» **EXCERPT**

----

What is the difference between count and for_each?

This is one of the most common Terraform interview questions because it reveals understanding of resource addressing and state management. Count creates resources indexed by number, while for_each creates resources indexed by key. This seemingly small difference has major implications for how Terraform handles changes.

Count works well for creating N identical resources, but causes problems when you remove items from the middle of a list—all subsequent indices shift, causing Terraform to destroy and recreate resources. For_each avoids this by keying resources by name, so removing one item only affects that specific resource.

count: Create multiple resources by index

resource "aws_instance" "web" {
  count         = 3
  ami           = "ami-0c55b159cbfafe1f0"
  instance_type = "t3.micro"
 
  tags = {
    Name = "web-${count.index}"  # web-0, web-1, web-2
  }
}
 
# Reference: aws_instance.web[0], aws_instance.web[1]

for_each: Create resources by key

variable "instances" {
  default = {
    web    = "t3.micro"
    api    = "t3.small"
    worker = "t3.medium"
  }
}
 
resource "aws_instance" "server" {
  for_each      = var.instances
  ami           = "ami-0c55b159cbfafe1f0"
  instance_type = each.value
 
  tags = {
    Name = each.key
  }
}
 
# Reference: aws_instance.server["web"], aws_instance.server["api"]

When to use which:

Use Case	Recommendation
N identical resources	count
Resources with unique identity	for_each
Might remove items from middle	for_each
List of objects	for_each with toset() or tomap()

The count index problem:

# With count = ["a", "b", "c"]
# Removing "b" causes "c" to shift from index 2 to 1
# Terraform sees: destroy old [2], modify [1]
# Result: Unintended recreation
 
# With for_each = toset(["a", "b", "c"])
# Removing "b" only affects resource["b"]
# Resources "a" and "c" unchanged

How do data sources work in Terraform?

----

» **GIVEN RECORDS**
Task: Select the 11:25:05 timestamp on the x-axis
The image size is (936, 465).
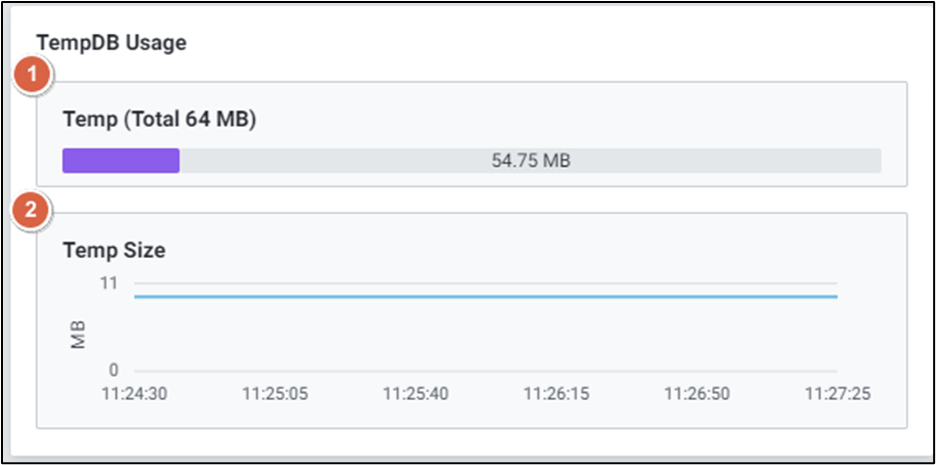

----

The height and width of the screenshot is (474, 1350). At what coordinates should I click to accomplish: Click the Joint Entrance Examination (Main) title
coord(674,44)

----

» **TASK REQUIREMENTS**
Update the passage of the Terraform excerpt starting with "The count index" and going on through "work in Terraform?" by changing "unchanged" to "untouched".

» **TASK ANSWER**
The count index problem:

# With count = ["a", "b", "c"]
# Removing "b" causes "c" to shift from index 2 to 1
# Terraform sees: destroy old [2], modify [1]
# Result: Unintended recreation
 
# With for_each = toset(["a", "b", "c"])
# Removing "b" only affects resource["b"]
# Resources "a" and "c" untouched

How do data sources work in Terraform?